When we bought a little house in Texas last year so we could spend time with our new grand baby we landed on a home that had been painted white from floor to ceiling, which eliminated any suggestion of life from its very soul. There are more color combinations than the eye can ever see. This house used none of them.
In an effort to remedy the situation, I did a quick internet search on gray paint colors – an alternative to standing in front of the paint sample display at the local home improvement center for an unimaginable amount of time. My eyes immediately settled on a Valspar trio of grays. We ordered a paint brush with three sample cans and by now the rest is history.
The color “Semi-Sweet” became the color underneath a new chair rail – mainly because no ladder was required to reach that section of wall. If not for the pandemic, I’m pretty sure I would have called in the ladders and painted some lighter version of gray all the way to the ceiling, but just 36 inches of Semi-Sweet has changed my world for now.
My husband found the peel-and-stick tile that transformed the fireplace during our last trip to Texas and it prompted an Amazon search simply stated “peel and stick” to see what materialized. Adding a chair rail molding doesn’t get any easier than this.
This gray paint was so perfect that I just knew it would fix the adjoining hallway that lacked everything. We painted it in the same style that I found in this fabulous inspiration photo on Pinterest. (See original photo at left here.)
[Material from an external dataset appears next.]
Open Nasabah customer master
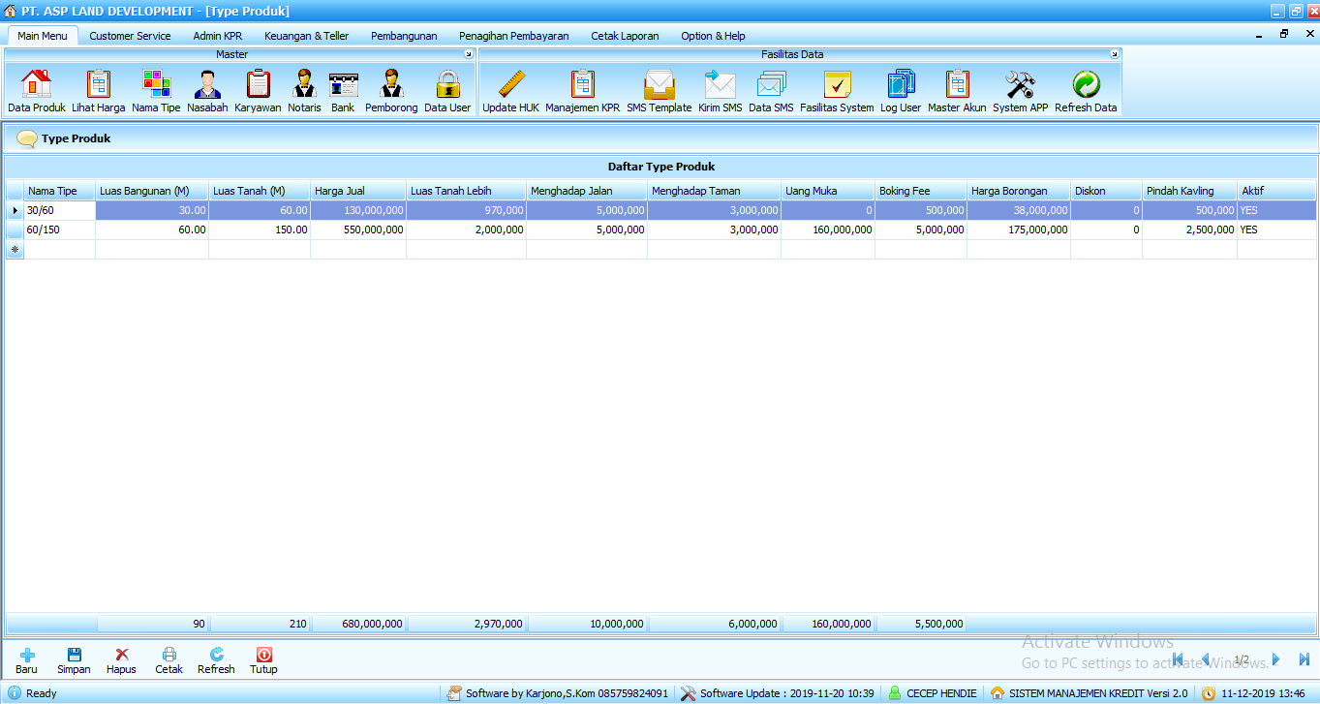coord(206,91)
Except Semi-Sweet was much too dark in our tiny hallway. I hated it so much that it haunted me all night. Five coats of paint later (three coats of Semi-Sweet to cover the white and two coats of Cathedral Stone to cover the three coats of Semi-Sweet), we finally have a little hallway with personality.
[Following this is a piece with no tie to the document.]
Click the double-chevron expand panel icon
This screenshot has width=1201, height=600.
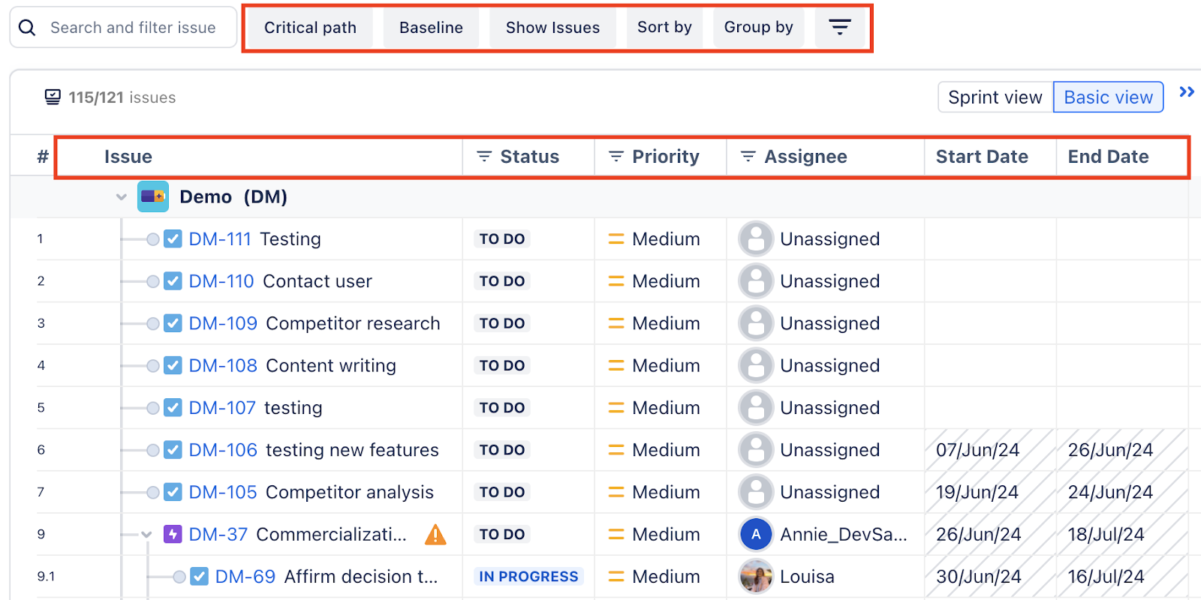[1186, 92]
Our next project is to use the medium gray, Rugged Suede, on the back wall of the kitchen and on new crown molding in the bedroom. We’re contemplating trim molding for all the doors, and new artwork in the dining room. My husband is putting the crib together in the nursery today, and he doesn’t know it yet, but I’m going to add an ‘Illuminating’ yellow to the wall behind the crib.
None of our rooms are actually finished, almost everything is still subject to change, and there’s only so many projects that can be finished on each trip, meaning it could take years to do everything we want. Slowly but surely, however, this house is showing signs of life.
I’m one of those people that anxiously awaits the announcement of Pantone’s Color of the Year. How their designers tap into the global mood and translate this into one or two hues that define our collective psyche is simply amazing.
Pantone says, “This is just a color we see happening. If this is something that can be inspiring to you, great. But if not, don’t use it.”
PANTONE 19-4052 Introducing Classic Blue:
Instilling calm, confidence, and connection, this enduring blue hue highlights our desire for a dependable and stable foundation on which to build as we cross the threshold into a new era.
Color of the Year 2021: Ultimate Gray with Illuminating
I’ve never changed my decor to incorporate the new color of the year, but there’s been plenty of unconscious decisions that would seemingly validate their psychology of color.
I didn’t remember the 2020 Color of the Year when we picked out a bed upholstered in Classic Blue velvet for the bedroom late last year. My husband wasn’t thinking about this classic blue hue when he found the Chicago Skyline artwork we put over the sofa. The 2021 colors had not yet been announced when we decided on a gray sofa, chairs and ottoman, or the yellow drapes in the bedroom.
But if that color psychology was really in our heads when we made all these selections, maybe this house is meant to be practical and rock solid but at the same time warming and optimistic. It is, after all, our threshold into this new era of life. The place we hope to spend oodles of time with the newest love of our life. It is a house filled with the promise of a sunny and friendly future.